Source records
:::::

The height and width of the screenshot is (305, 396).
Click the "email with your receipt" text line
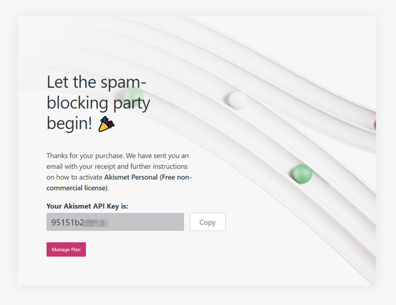pos(117,166)
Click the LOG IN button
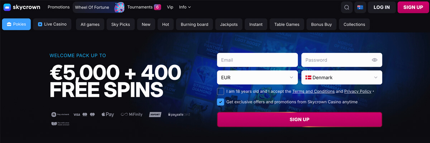Viewport: 430px width, 143px height. click(x=382, y=7)
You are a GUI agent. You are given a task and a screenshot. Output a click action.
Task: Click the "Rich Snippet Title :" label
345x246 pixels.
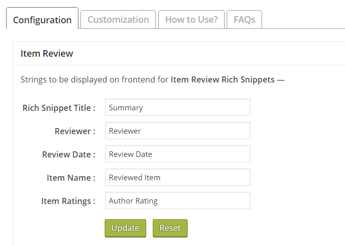[x=59, y=108]
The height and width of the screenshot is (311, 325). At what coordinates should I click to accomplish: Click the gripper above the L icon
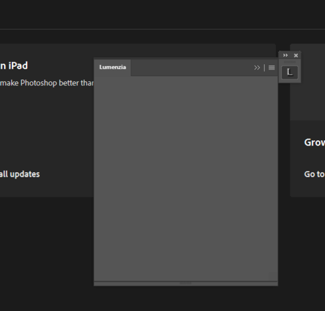point(290,62)
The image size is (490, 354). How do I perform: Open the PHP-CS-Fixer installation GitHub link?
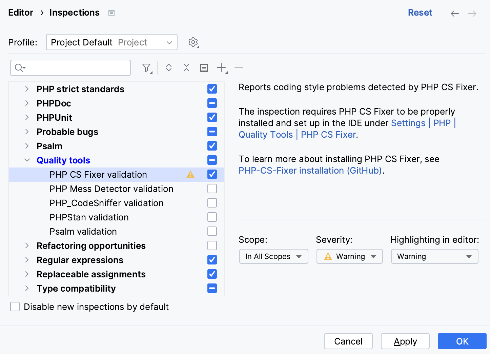[310, 171]
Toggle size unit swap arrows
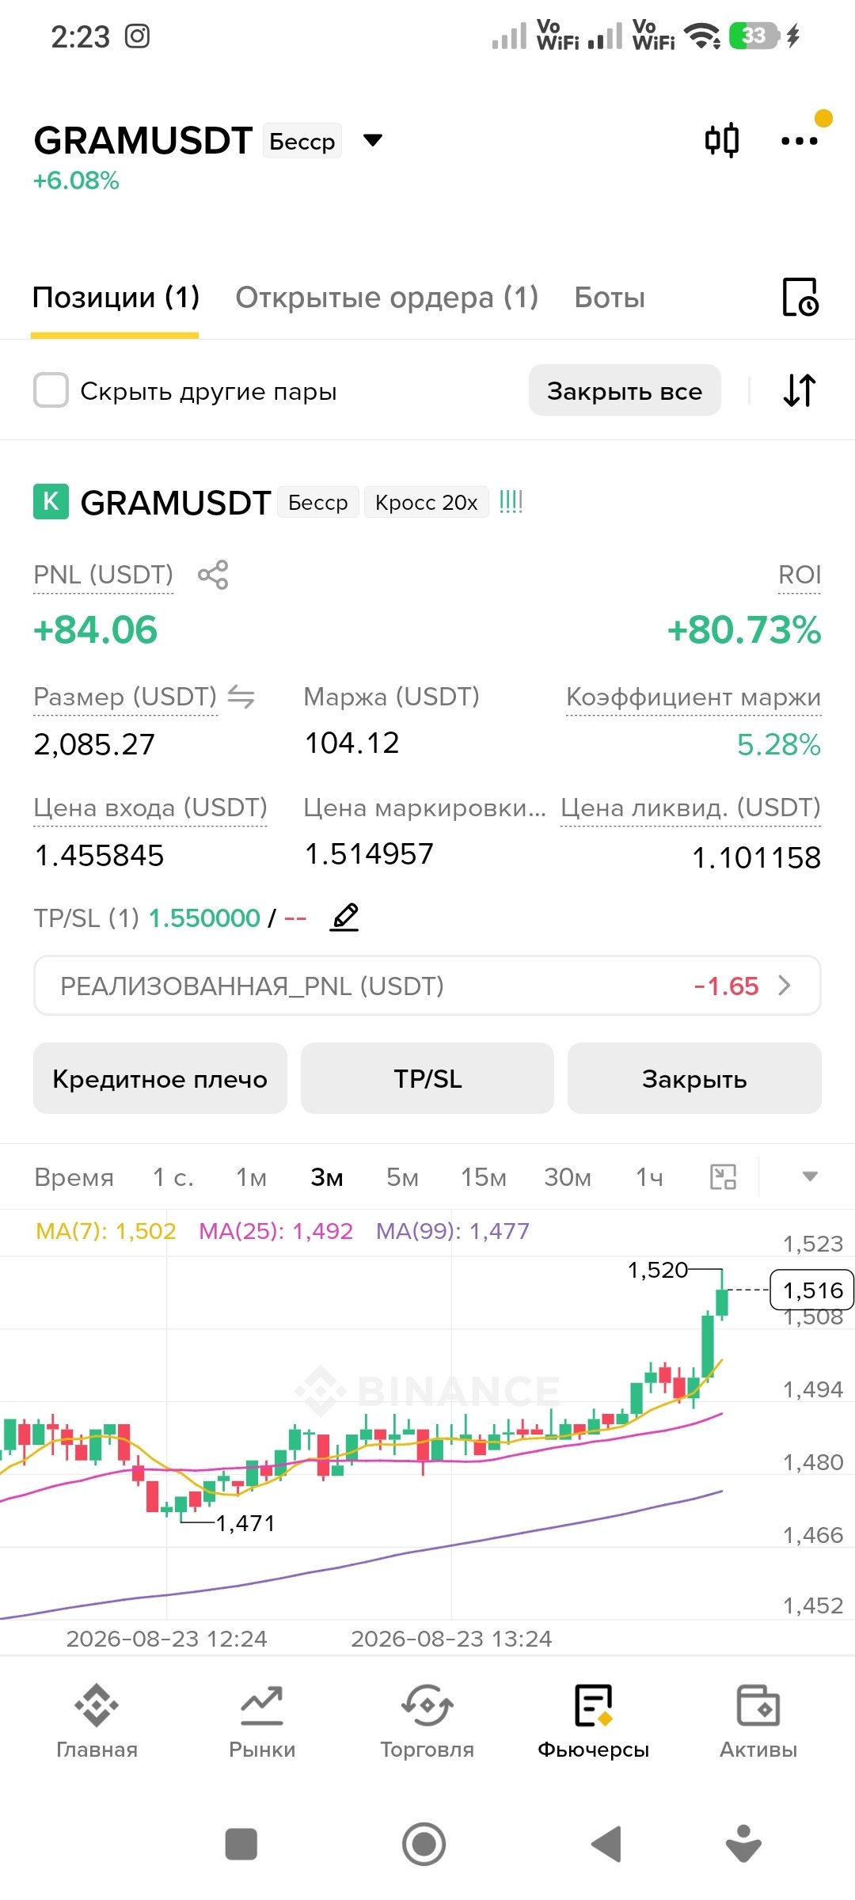The width and height of the screenshot is (855, 1900). 241,697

:::::

* **Task goal**
Aside from the pictures, copy all of the entries exactly.

* **Answer area**
The height and width of the screenshot is (305, 396).
Click the "email with your receipt" text line
pos(117,166)
Click the LOG IN button
Viewport: 430px width, 143px height. click(x=382, y=7)
You are a GUI agent. You are given a task and a screenshot. Output a click action.
Task: Click the "Rich Snippet Title :" label
345x246 pixels.
[x=59, y=108]
The height and width of the screenshot is (311, 325). At what coordinates should I click to accomplish: Click the gripper above the L icon
point(290,62)
The image size is (490, 354). How do I perform: Open the PHP-CS-Fixer installation GitHub link?
[310, 171]
Toggle size unit swap arrows
The width and height of the screenshot is (855, 1900). 241,697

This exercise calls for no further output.